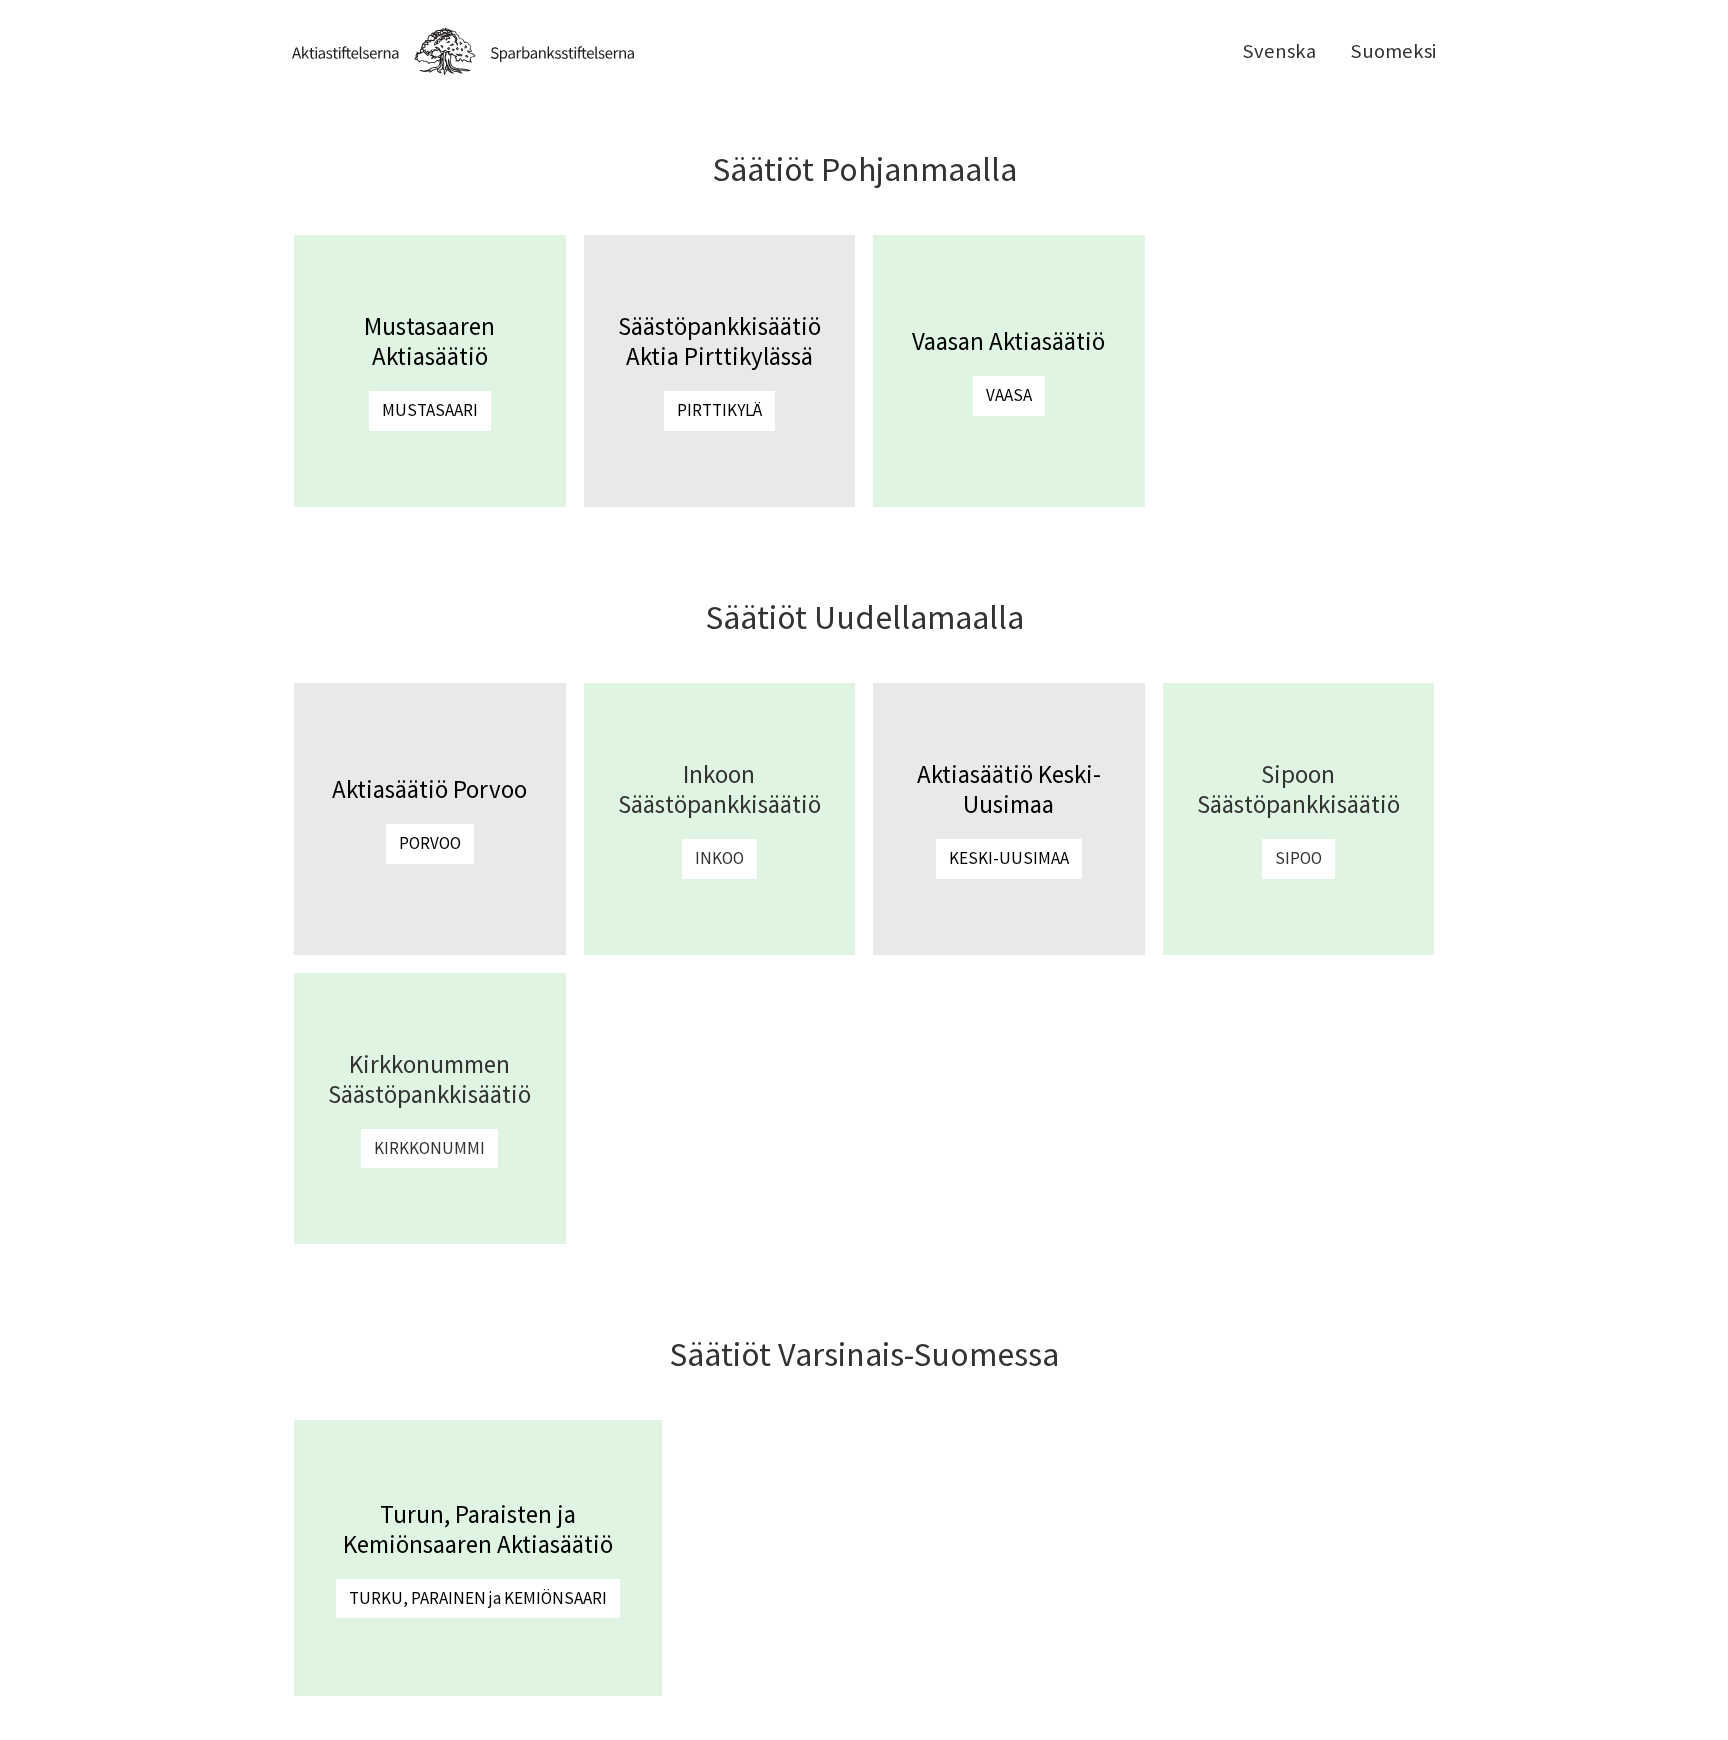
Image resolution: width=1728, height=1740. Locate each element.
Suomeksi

- - - -

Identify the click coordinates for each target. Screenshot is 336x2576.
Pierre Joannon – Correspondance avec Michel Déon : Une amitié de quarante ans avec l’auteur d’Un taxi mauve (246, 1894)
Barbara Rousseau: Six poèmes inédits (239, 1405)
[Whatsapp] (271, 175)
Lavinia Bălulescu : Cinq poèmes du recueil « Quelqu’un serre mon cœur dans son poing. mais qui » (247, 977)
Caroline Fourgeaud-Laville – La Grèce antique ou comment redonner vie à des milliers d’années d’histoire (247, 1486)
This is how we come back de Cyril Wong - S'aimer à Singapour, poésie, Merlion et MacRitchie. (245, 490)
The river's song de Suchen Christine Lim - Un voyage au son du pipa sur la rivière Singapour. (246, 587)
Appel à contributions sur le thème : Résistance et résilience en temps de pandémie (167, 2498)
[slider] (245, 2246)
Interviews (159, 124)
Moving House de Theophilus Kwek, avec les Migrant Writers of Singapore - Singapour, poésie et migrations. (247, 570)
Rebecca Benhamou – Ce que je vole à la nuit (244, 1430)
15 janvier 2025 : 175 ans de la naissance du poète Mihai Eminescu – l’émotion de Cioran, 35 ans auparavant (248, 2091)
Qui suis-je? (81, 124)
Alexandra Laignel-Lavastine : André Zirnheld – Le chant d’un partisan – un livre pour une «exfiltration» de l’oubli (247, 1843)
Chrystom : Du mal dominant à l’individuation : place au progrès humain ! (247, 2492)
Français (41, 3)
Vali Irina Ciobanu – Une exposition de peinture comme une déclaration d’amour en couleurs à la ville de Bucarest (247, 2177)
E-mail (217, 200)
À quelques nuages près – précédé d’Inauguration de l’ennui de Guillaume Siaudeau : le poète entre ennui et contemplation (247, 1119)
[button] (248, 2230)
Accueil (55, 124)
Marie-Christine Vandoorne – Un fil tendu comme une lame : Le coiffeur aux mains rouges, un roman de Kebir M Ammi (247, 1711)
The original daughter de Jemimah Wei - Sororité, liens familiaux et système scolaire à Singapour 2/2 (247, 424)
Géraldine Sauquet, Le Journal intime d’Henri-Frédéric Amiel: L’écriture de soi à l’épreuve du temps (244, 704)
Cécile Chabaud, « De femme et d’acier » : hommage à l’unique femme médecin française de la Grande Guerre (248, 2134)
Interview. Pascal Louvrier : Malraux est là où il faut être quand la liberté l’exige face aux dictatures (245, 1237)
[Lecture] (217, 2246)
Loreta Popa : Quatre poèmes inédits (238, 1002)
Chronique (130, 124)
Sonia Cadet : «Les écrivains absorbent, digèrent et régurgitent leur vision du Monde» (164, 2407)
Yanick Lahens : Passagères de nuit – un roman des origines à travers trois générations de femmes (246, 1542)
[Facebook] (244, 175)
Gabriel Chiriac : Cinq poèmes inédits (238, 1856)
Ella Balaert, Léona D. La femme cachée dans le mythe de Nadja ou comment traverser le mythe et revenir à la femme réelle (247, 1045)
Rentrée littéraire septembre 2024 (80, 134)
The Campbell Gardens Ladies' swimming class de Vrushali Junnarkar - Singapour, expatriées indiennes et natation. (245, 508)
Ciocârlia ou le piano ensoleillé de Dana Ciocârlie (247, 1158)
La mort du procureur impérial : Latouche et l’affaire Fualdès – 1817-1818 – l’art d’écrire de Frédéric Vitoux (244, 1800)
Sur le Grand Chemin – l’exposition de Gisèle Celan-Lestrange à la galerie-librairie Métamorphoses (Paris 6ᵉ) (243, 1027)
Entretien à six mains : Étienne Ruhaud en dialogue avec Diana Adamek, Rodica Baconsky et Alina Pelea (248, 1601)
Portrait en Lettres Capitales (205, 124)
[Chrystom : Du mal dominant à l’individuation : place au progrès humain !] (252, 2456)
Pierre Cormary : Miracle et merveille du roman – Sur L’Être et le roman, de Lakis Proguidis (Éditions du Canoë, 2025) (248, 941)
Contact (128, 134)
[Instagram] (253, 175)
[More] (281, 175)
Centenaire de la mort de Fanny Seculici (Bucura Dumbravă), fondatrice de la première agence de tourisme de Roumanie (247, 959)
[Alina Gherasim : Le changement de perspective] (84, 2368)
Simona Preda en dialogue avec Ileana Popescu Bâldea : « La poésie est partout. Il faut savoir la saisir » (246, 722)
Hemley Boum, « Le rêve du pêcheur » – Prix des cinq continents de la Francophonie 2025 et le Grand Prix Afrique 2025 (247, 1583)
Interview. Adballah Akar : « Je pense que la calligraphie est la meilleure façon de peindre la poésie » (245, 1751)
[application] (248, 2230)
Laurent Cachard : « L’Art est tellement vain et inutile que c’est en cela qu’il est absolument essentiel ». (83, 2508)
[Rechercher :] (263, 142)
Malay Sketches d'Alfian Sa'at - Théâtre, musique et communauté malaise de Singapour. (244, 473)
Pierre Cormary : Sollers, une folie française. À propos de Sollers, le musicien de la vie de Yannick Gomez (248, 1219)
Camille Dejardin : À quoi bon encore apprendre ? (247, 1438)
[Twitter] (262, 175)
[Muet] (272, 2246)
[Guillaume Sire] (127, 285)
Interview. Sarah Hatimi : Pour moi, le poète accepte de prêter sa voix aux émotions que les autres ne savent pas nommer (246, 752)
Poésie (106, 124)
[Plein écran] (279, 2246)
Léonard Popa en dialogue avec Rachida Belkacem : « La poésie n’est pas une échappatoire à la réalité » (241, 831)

- - - -

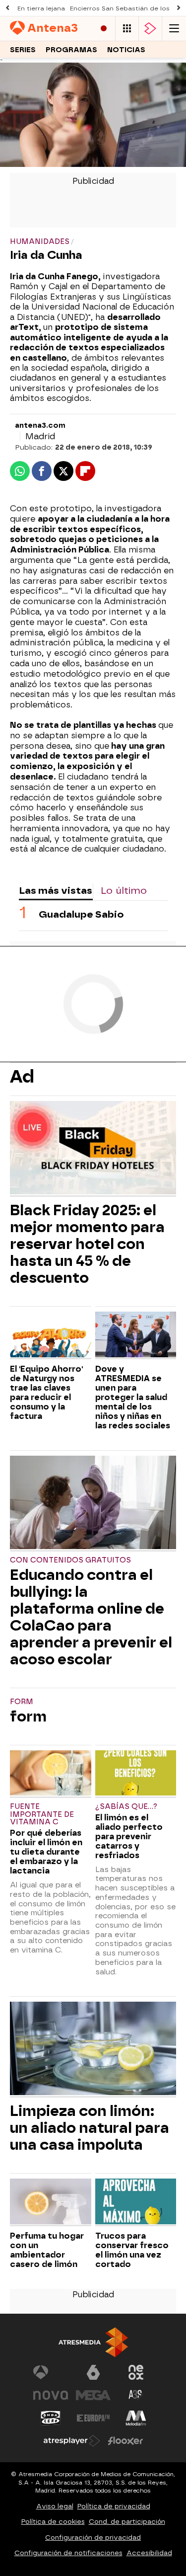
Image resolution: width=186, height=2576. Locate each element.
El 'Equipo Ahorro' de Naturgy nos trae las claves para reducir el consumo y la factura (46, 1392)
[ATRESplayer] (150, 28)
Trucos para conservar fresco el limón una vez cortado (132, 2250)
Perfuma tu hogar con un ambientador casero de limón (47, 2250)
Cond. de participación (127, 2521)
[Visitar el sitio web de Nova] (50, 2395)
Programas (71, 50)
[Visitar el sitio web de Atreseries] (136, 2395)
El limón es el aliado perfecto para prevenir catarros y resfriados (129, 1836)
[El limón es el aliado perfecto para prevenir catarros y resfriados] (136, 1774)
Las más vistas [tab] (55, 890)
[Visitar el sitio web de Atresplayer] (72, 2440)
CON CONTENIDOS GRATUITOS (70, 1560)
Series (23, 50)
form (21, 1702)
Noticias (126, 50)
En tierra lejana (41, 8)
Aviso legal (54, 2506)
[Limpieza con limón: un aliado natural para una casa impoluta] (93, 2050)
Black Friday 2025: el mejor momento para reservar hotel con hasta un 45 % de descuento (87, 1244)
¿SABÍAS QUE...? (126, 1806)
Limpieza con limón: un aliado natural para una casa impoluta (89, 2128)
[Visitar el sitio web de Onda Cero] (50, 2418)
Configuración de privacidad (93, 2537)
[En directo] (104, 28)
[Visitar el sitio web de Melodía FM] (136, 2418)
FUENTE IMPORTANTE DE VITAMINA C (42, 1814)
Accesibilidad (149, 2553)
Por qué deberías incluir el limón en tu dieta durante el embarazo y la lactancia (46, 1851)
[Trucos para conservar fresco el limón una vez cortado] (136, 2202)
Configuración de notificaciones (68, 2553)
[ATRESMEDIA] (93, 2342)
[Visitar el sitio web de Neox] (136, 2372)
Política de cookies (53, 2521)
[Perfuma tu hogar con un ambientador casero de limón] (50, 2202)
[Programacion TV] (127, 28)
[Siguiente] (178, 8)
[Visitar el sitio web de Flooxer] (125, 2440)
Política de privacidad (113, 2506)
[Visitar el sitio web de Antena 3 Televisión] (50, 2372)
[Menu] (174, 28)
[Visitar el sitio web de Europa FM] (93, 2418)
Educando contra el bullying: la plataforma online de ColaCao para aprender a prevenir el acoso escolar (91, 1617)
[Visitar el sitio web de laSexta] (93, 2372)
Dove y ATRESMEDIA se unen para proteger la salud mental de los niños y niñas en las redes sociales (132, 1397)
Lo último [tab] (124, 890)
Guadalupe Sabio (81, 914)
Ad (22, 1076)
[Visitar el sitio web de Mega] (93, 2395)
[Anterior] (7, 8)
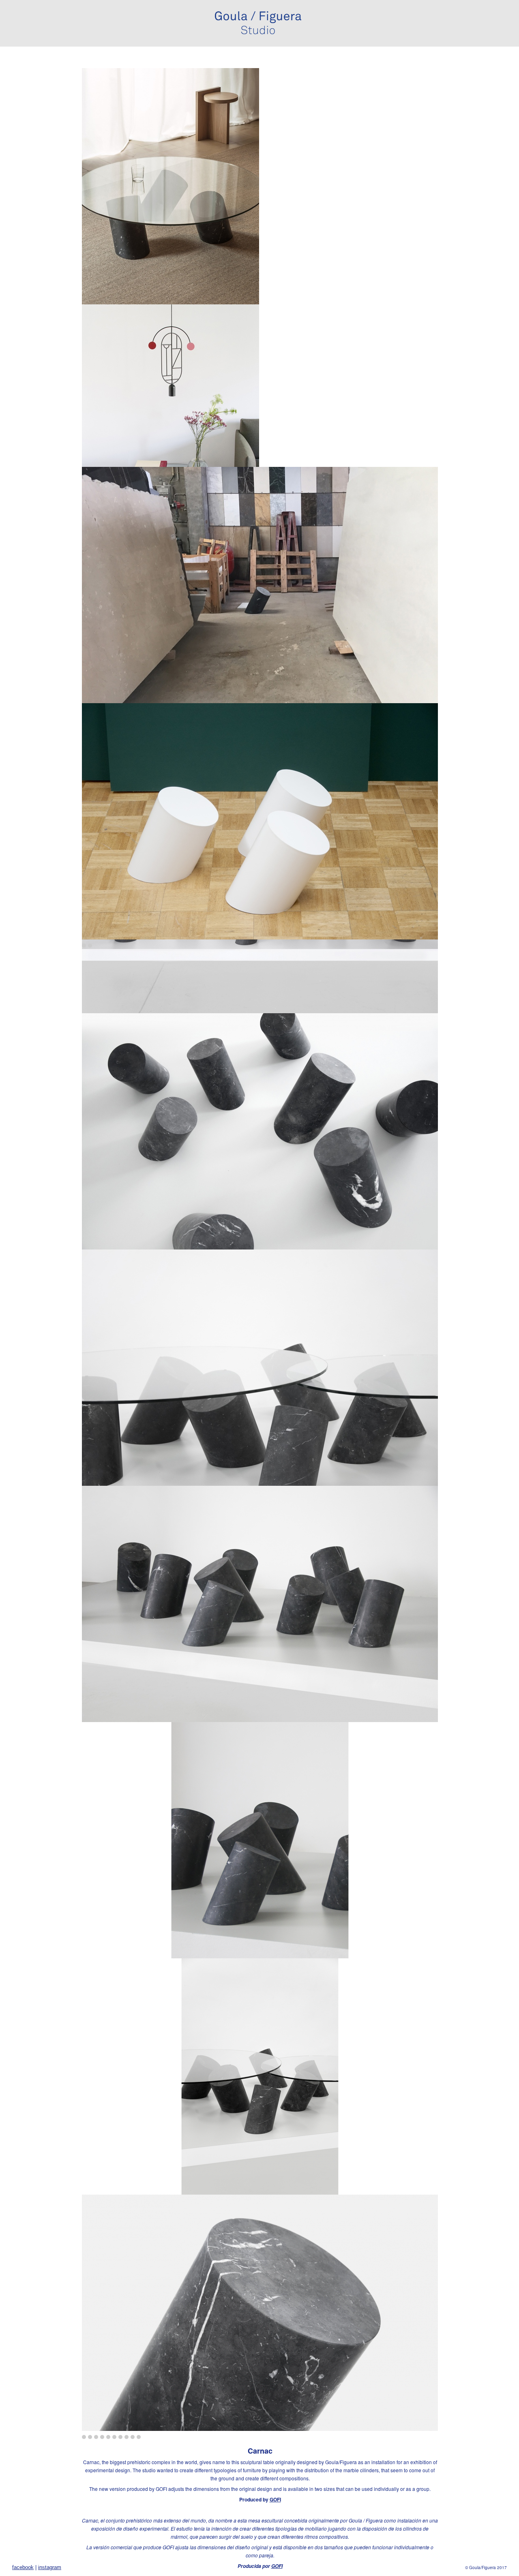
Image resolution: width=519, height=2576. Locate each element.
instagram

- - - -

### WHAT THE TASK ASKS
Wherever the string "casa" occurs in the entries, copy that whole line.

### RESPONSE TO THE EXERCISE
[Limpieza con limón: un aliado natural para una casa impoluta] (93, 2050)
Limpieza con limón: un aliado natural para una casa impoluta (89, 2128)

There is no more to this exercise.